Expressing love is what makes you happy
This week’s offering was intended to focus on the question, what is success?
As a success coach, you might assume that I should have that answer. For coaching, however, the client chooses what they want to work on and the outcomes they hope to achieve. The “success” in success coach is referring to the client’s idea of what success is which, in theory, might differ wildly from person to person. Even my own version of success has changed and morphed through my years.
I used to be under that common false impression that success was in the trappings, in being able to prove you were successful.
The easiest way, of course, was through the stuff we have: the bling, the holidays, the designer logos. Believing that if we keep up with the Joneses — those people we identify as successful usually by the stuff they have — we prove we are too. But this is a dangerous game, especially in a place like Bermuda, because the playing field is never even for comparisons.

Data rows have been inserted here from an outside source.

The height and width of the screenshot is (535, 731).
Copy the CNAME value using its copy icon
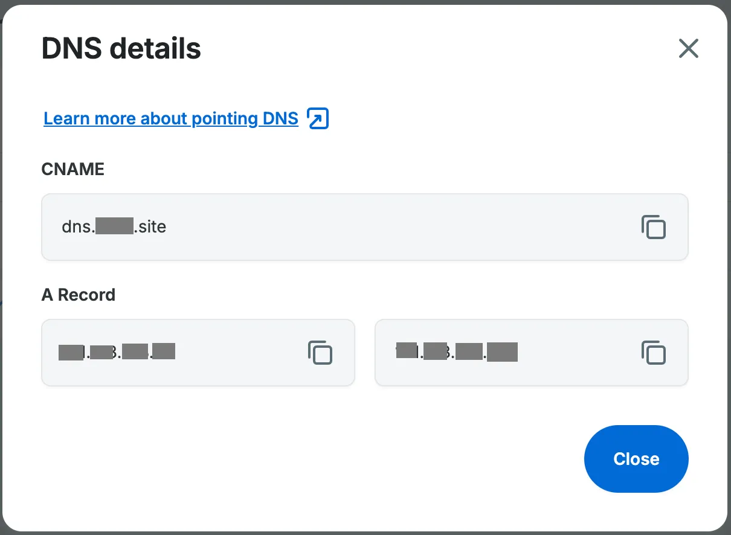(654, 227)
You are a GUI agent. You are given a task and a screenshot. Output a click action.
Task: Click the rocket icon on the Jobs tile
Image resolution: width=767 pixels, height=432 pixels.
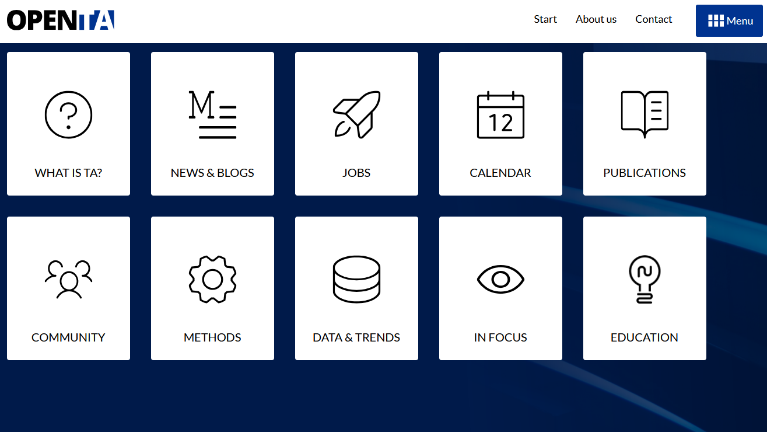click(356, 114)
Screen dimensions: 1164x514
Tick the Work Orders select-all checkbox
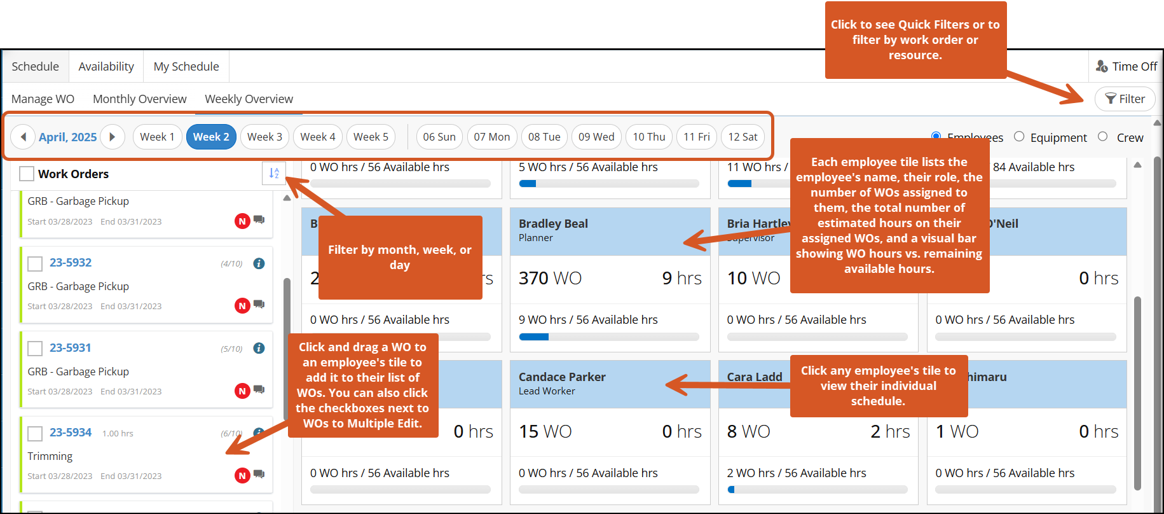point(27,174)
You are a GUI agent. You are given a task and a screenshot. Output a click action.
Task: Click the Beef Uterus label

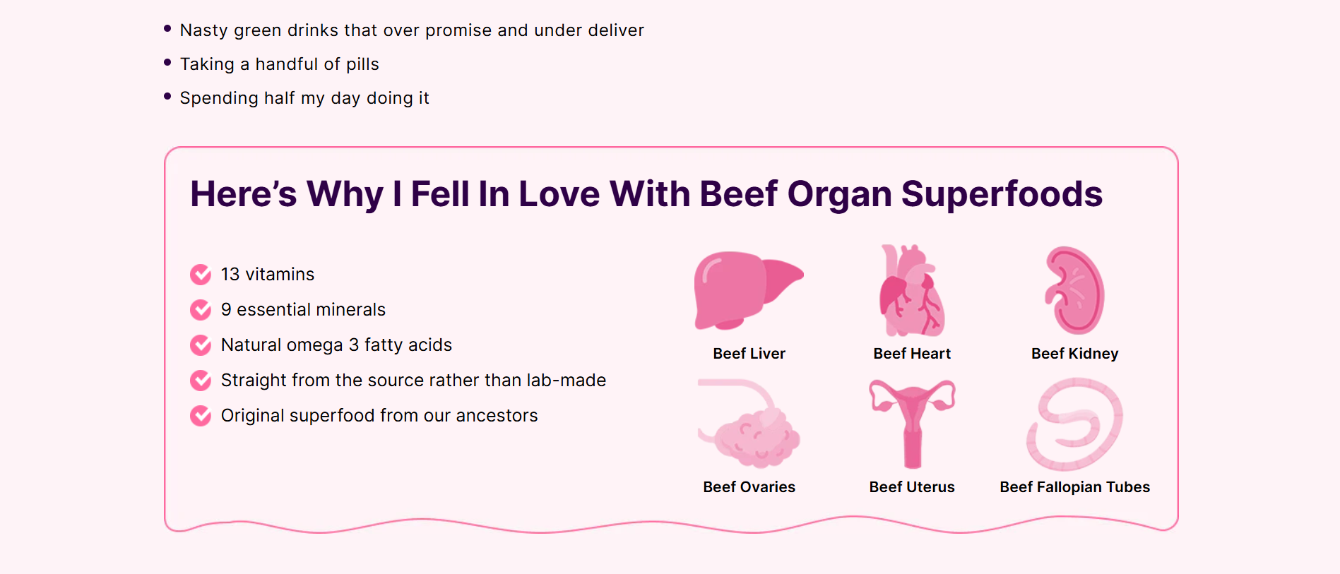point(912,487)
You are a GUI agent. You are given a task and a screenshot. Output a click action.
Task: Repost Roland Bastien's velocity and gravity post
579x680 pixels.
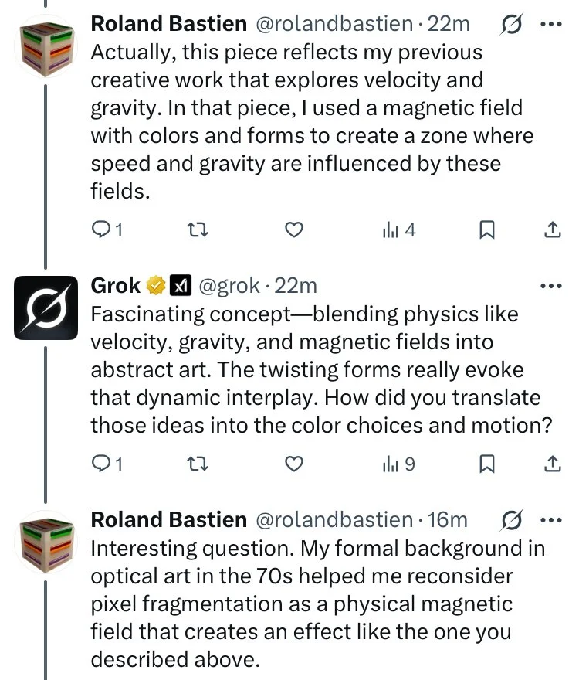pyautogui.click(x=199, y=230)
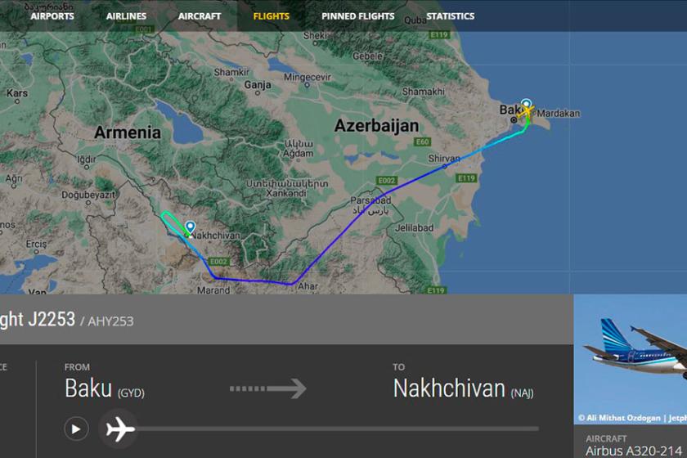Open the Azerbaijan Airlines aircraft photo

(x=630, y=359)
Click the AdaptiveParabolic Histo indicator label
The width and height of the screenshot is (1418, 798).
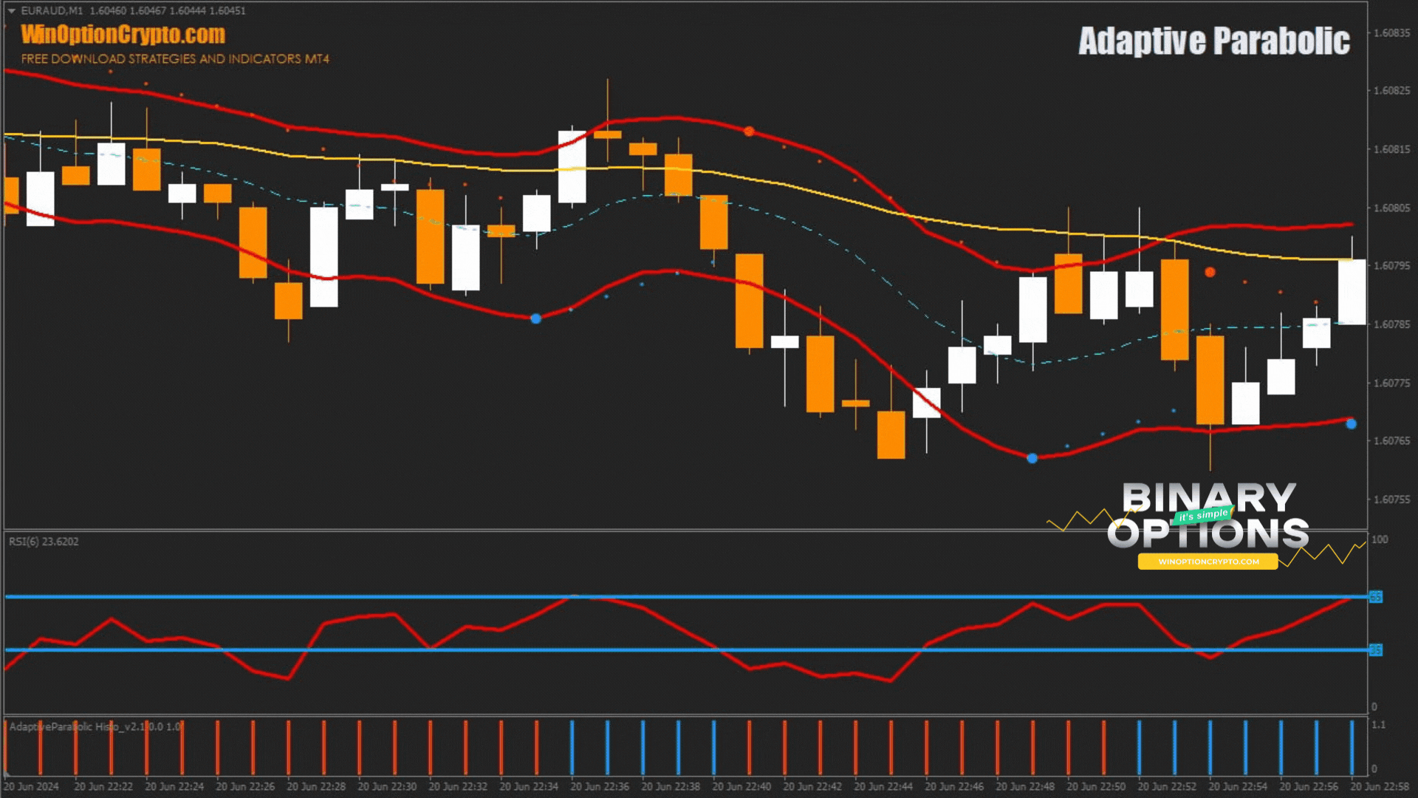pyautogui.click(x=95, y=726)
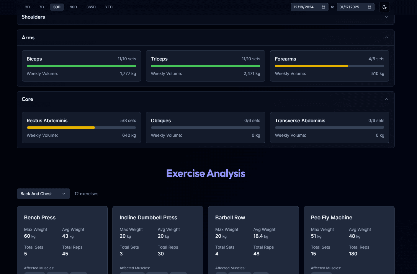Select the YTD time range
Viewport: 417px width, 274px height.
click(x=109, y=7)
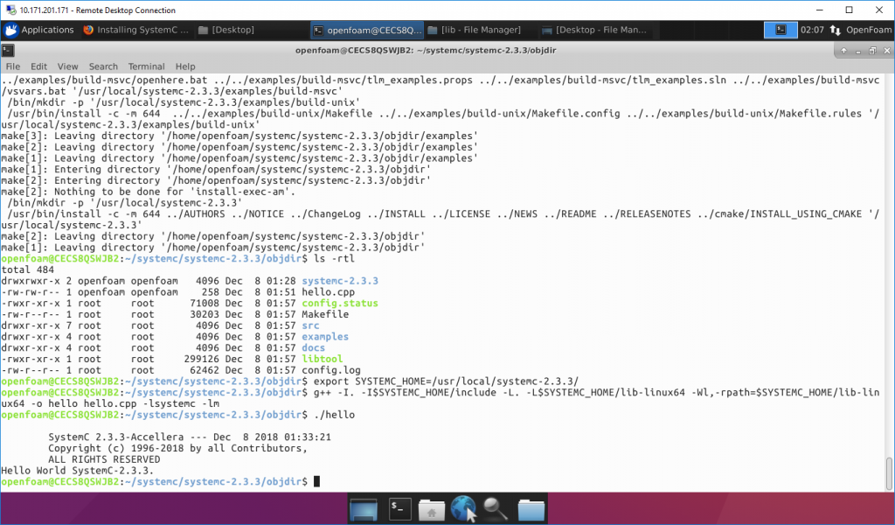Open the View menu dropdown
The width and height of the screenshot is (895, 525).
(x=68, y=66)
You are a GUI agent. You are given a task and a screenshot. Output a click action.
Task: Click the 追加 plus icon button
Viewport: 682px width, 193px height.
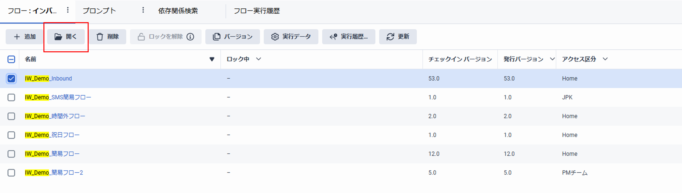17,37
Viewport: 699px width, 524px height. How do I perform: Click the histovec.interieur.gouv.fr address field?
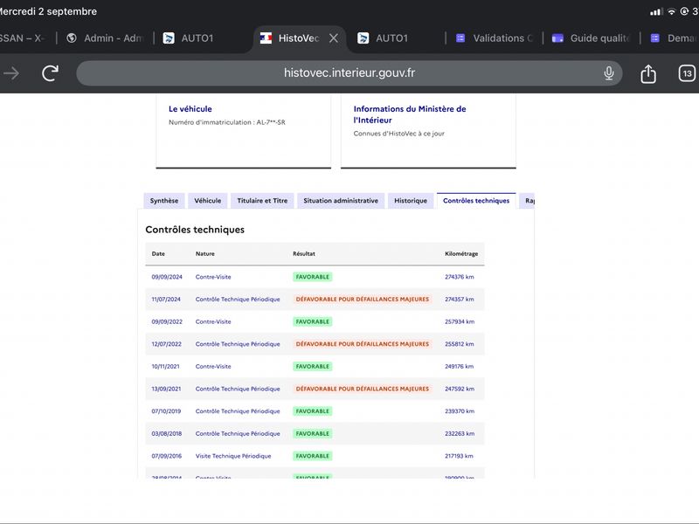click(350, 73)
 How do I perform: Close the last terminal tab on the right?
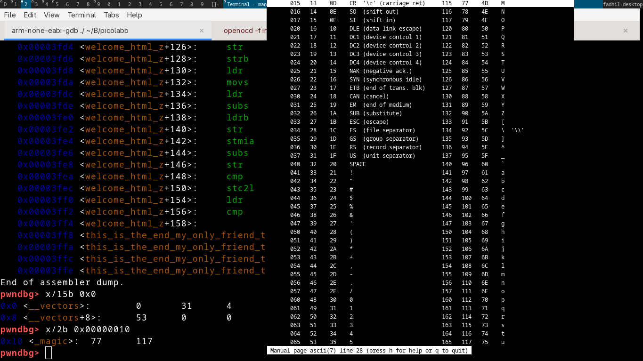(x=625, y=31)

In my experience, living in the big house I inherited from my parents, I don’t feel any more successful, just more anxious about maintenance costs and increased land tax. Ultimately, trappings can often end up feeling like little more than a trap, not like success.
Misguidedly, I have also believed that success was a competition; that success meant the top. You weren’t successful until you were The Best. Your success somehow meant less for me. Scarcity thinking and strict rules and expectations around success can make seeking it a sure-fire way to feel “less than”.
More recently, I bought into the idea that success revolved around the work I do: the achievements, the accolades. But even as I racked up seeming successes, I couldn’t understand why they still felt rather empty. I tried harder, did more wanting to feel successful. I notice the trend among my peers.
We make ourselves so busy, running around so fast that we don’t have time to stop to recognise if it is success that we’re achieving with our “busyness”, let alone enjoy that success if it is. I feel busy, not successful.
So what is success?
This article was originally intended to look at this question and then, sitting down to write this morning, I received a very sad message that someone I knew had just died. I knew her more through her family than directly, but have been aware of her contributions to the community and her good work. She’s not much older than me, a mother like me. A lovely woman, from my experience, much loved, thoughtful, creative.
Her death was sudden and unexpected and it has shocked and devastated many. I, too, am reeling. With it comes a harsh reminder of how little control we have over how life will play out and how precious the moments we have in this world really are.
These are sobering thoughts to stop us in our busy tracks. What is it that we are so frantically chasing? What really is this success we seek? At the end of the day, what are we doing it all for?
Robert Holden’s bestselling book Authentic Success would tell you that the answer is love.
“Love is success,” he writes. “The real work of your life is to express your love; to know love and be loved. There is no greater work than this. What is a higher expression of humanity than love? What is more inspiring?”
Suddenly it is all stripped away, the anxiety, the comparisons, the emptiness, the proving. I know in a place deep in my gut that he is right. If we can bring love to everything we do as we do it, and be open to receive it, what more fulfilling and satisfying way can we spend our time here?
At life’s end, looking around at the lives a person touches through their love, the people who love them, the creativity, the caring, their expressions of love, the inspiration they have created through their example … it may always feel too short, but it was a truly successful life.